The communication methods of public advertising has always been aided by the repetition of the message by way of the printing press. Whether selling soap, snake oil, or announcing a public hanging, the multiples put your message in many hands quickly. When artist Jenny Holzer created her Inflammatory Essays as posters in the 1970s, her “hot, flaming, nasty things,” as she called them, needed the immediacy afforded by the format for spreading the word on New York Streets.
![](http://www.brooklynstreetart.com/theblog/wp-content/uploads/2018/07/brooklyn-street-art-swoon-owls-web.jpg)
Swoon. Owls. (photo courtesy of Swoon Studio)
Similarly New York graff duo REVS/COST relied on the multiples of photocopies that could be quickly wheatpasted to spread their tags and cryptic messages on phone booths and street lamp poles in 90s. The practice quickly morphed with wild posting in the early 2000s when wheatpasters like Faile and Bast found that their more graphic screen prints and copyshop replications could easily be slapped up in seconds on construction sites.

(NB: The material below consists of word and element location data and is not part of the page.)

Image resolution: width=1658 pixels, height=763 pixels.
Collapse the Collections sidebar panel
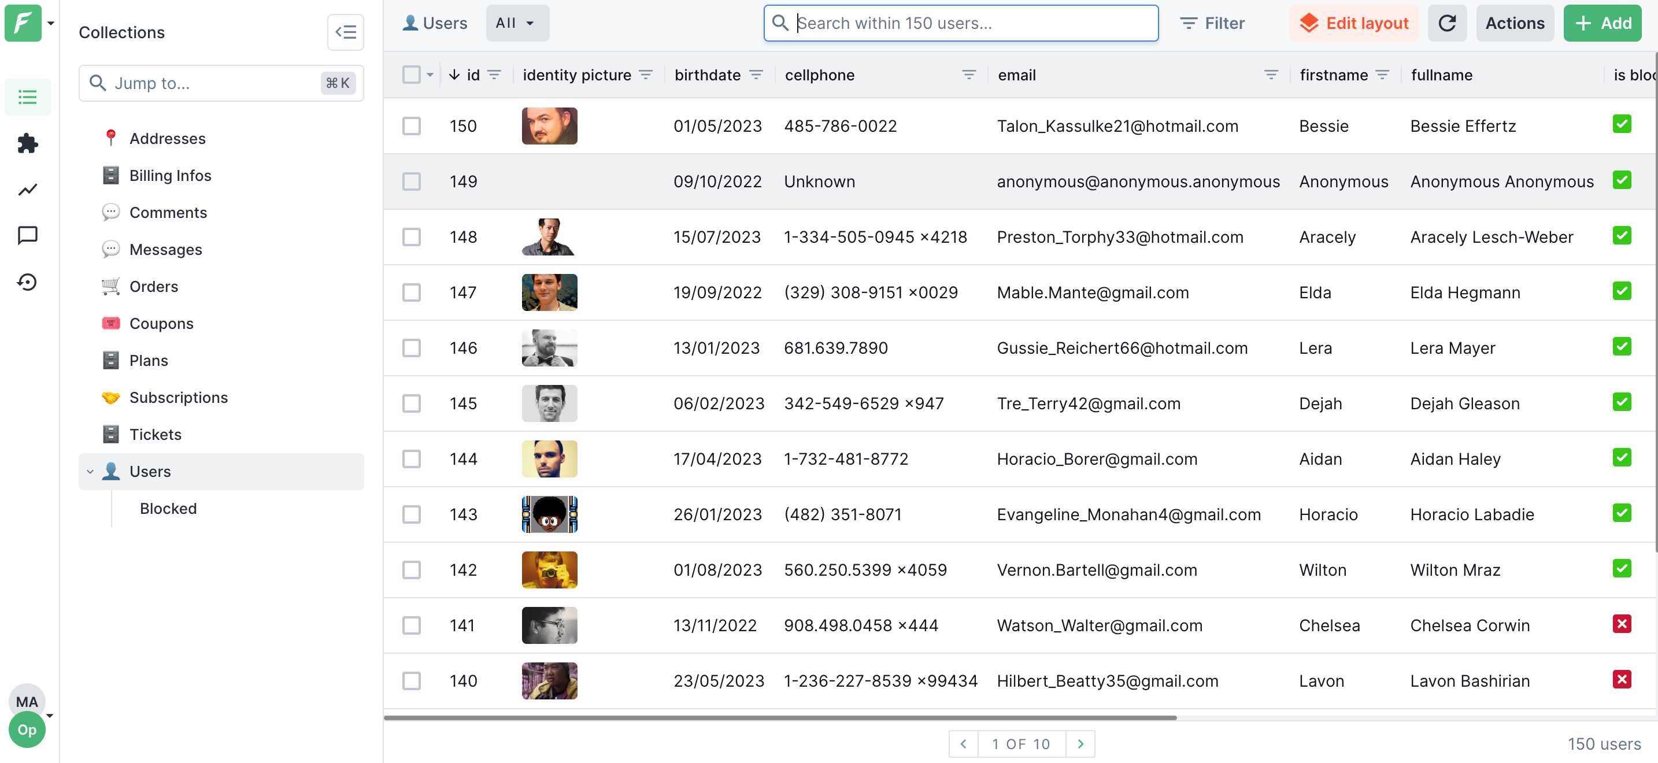(346, 32)
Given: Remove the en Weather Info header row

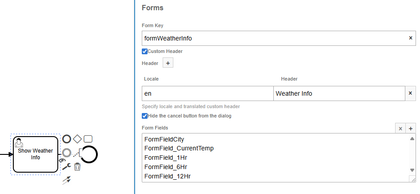Looking at the screenshot, I should 410,93.
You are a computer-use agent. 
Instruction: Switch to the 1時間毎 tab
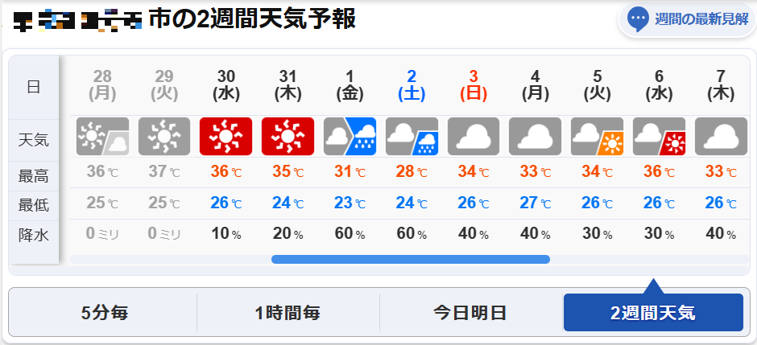(287, 313)

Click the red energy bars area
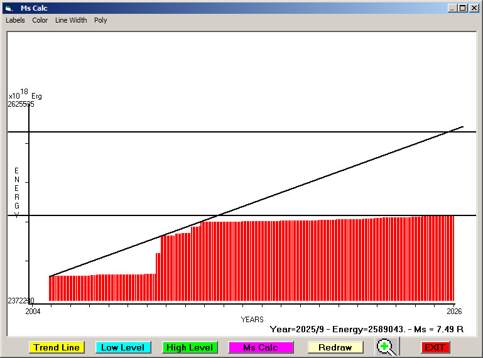tap(301, 264)
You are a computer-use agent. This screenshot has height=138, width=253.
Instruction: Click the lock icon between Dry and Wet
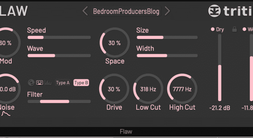point(234,29)
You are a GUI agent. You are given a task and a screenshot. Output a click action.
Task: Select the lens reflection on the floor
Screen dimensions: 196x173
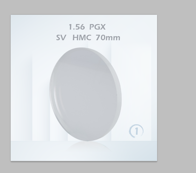[88, 146]
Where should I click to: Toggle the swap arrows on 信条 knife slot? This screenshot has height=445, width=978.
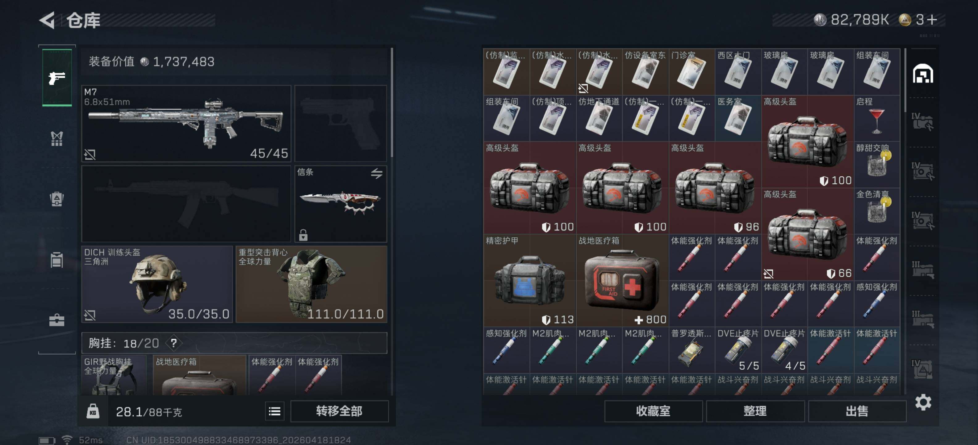(377, 174)
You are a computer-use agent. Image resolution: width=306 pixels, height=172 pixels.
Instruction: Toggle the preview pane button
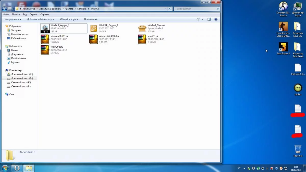[x=209, y=19]
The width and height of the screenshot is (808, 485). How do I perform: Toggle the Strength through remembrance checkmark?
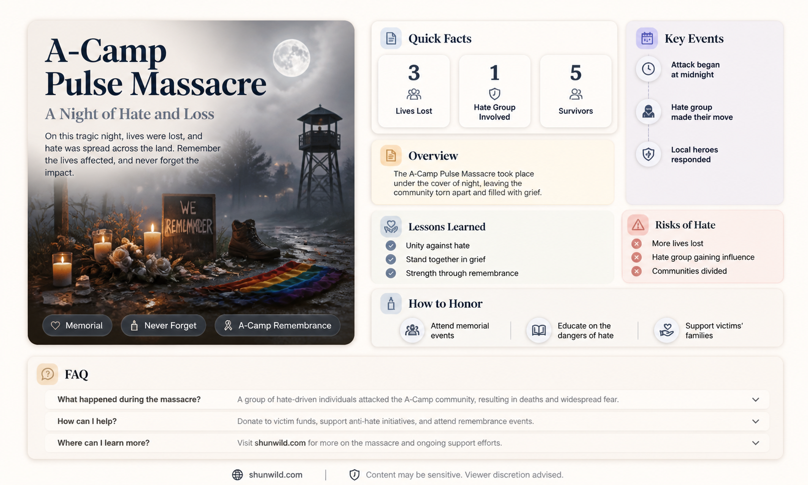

With the hand carved and inked linotype prints Swoon began sharing her family of characters and their metaphors on city walls as well – a way to share the same story with many on the street and in the gallery.
Swoon. Red Riding Hood. (photo courtesy of Swoon Studio)
Today Swoon introduces a new method to her print practice by replicating the organic Rorschach imagery you’ve seen on her wall coverings in exhibitions. Evocative of early book illustrations and diagrams melting with psychologists’ tools of analysis, she tells us that these new prints are “drawn from fairytale, childhood imagery, and myth.”
Swoon. “The Canyon” Contemporary Arts Center Cincinnati. (photo © Tod Seelie)
It’s an interesting overlapping of practices that bring us to this point – as “each of these works is adapted from cutouts that Swoon created to be the basis for the repeat patterned wallpaper that covered the walls of her recent retrospective, titled ‘The Canyon’ at the Contemporary Arts Center,” says Kristine Virsis, manager of her studio. Working with Haven Press to investigate new letterpress print methods, they say these new editions are coming out tomorrow. It will be interesting to see where this new direction in printing leads Swoon, and if any of it will make it to the street.